§ **Exercise prompt**: Copy out every line of the entries below, requests included, and shift each coordinate in the answers by adding 128 to both numbers. Leave the pictures out.

[Dataset entries]
>> Start

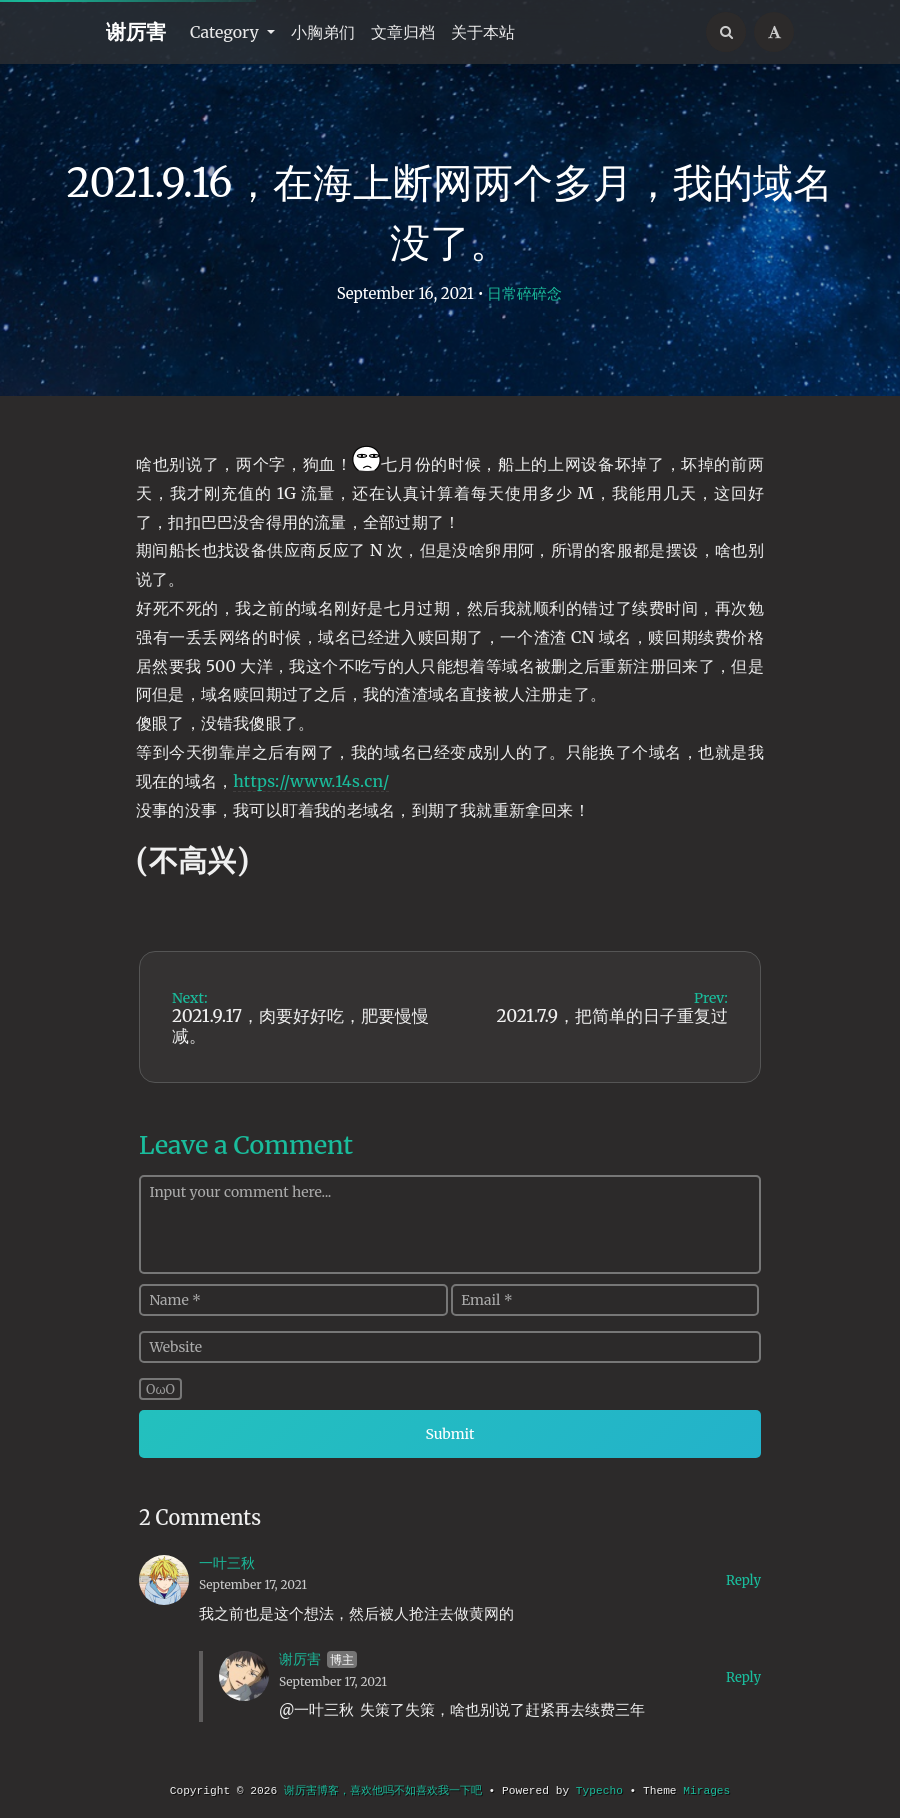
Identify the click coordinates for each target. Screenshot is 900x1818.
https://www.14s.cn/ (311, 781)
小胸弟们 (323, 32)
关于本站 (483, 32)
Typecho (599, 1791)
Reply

>> End

§ **Solved exercise**:
Identify the click coordinates for each target. Screenshot is 900x1818.
https://www.14s.cn/ (439, 909)
小胸弟们 (451, 160)
关于本站 (611, 160)
Typecho (727, 1919)
Reply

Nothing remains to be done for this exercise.